• [Tujuan yang Dinyatakan]: Bisakah Anda menyalin kata demi kata bagian kutipan tentang kejahatan terhadap kedudukan negara, mulai dari "Apakah pengertian" dan berakhir pada "hak kenegaraan ?"?

Perkara yang merupakan paling urgen dalam sebuah Negara adalah
kesatuan dan kesatuan Negara. Meskipun terdapat perkara-perkara pidana yang
penting, akan tetapi perkara yang berhubungan dengan eksistensi sebuah Negara ini
lebih penting karena menyangkut seluruh warga Negara di dalamnya. Ketika
kedudukan sebuah Negara diusik oleh seseorang yang ingin menghancurkannya, maka
tindakan-tindakannya tersebut akan berdampak kapada seluruh penghuni Negara
tersebut.
Mengenai masalah-masalah pidana yang berhubungan dengan kedudukan
suatu Negara, penulis akan mencoba mencari dan menelusuri masalah pidana apa
saja yang bisa dikategorikan sebagai kejahatan atau tindak pidana terhadap
kedudukan Negara.
B.
RUMUSAN MASALAH
1.
Apakah pengertian
kejahatan terhadap keamanan Negara beserta macam-macamnya ?
2.
Sebutkan
macam-macam kejahatan yang berhubungan dengan martabat Kepala Negara ?
3.
Apakah
pengertian kejahatan terhadap Negara Asing bersahabat dan terhadap kepala
negaranya, dan sebutkan macam-macamnya ?
4.
Sebutkan tindak
pidana yang berhubungan dengan kewajiban dan hak kenegaraan ?
C.

• [Informasi yang Diberikan]:
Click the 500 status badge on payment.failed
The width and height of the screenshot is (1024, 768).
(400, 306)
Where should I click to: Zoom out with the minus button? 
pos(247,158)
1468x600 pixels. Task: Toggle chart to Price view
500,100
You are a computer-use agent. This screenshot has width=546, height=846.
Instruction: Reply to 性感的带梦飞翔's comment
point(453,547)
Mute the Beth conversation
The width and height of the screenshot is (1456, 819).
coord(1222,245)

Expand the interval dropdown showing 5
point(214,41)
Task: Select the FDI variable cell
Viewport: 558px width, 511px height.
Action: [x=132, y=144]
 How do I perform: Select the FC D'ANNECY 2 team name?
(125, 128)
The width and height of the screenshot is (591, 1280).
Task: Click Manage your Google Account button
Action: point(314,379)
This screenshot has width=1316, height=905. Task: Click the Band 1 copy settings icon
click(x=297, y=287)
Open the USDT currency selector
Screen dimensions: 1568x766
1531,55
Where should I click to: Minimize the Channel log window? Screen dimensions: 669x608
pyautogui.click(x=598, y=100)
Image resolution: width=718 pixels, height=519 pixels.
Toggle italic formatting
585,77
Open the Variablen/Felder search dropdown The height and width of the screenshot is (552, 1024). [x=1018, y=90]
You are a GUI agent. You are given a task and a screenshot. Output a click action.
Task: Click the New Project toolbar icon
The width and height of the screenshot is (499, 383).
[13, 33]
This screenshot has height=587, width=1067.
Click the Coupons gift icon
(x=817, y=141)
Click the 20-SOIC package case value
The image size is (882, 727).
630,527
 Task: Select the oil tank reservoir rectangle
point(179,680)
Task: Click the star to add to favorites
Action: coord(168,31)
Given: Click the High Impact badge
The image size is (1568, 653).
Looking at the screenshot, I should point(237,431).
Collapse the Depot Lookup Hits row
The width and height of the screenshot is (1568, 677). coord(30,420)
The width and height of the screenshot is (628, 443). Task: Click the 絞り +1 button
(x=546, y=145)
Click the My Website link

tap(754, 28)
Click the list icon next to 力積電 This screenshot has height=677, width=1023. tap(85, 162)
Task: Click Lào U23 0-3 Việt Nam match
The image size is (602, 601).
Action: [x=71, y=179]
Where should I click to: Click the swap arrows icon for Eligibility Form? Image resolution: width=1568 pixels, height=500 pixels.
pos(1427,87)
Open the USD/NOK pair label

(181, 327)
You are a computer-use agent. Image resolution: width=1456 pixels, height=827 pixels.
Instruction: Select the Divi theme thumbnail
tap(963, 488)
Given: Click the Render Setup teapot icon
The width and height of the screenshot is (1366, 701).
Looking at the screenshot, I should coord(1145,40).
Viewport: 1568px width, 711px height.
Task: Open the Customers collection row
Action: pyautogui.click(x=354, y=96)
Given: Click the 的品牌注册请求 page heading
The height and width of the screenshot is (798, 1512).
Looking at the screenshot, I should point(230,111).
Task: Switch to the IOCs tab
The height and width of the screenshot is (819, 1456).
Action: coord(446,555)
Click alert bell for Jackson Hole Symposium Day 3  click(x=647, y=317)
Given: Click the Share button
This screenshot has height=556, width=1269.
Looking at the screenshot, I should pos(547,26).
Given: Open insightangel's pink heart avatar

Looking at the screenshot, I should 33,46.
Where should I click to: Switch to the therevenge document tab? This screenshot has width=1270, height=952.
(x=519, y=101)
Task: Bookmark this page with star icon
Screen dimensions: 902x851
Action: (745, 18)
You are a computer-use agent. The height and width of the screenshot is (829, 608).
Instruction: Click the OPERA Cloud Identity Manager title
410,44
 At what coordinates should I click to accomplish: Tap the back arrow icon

• [Jawaban yang Benar]:
Apakah pengertian
kejahatan terhadap keamanan Negara beserta macam-macamnya ?
2.
Sebutkan
macam-macam kejahatan yang berhubungan dengan martabat Kepala Negara ?
3.
Apakah
pengertian kejahatan terhadap Negara Asing bersahabat dan terhadap kepala
negaranya, dan sebutkan macam-macamnya ?
4.
Sebutkan tindak
pidana yang berhubungan dengan kewajiban dan hak kenegaraan ?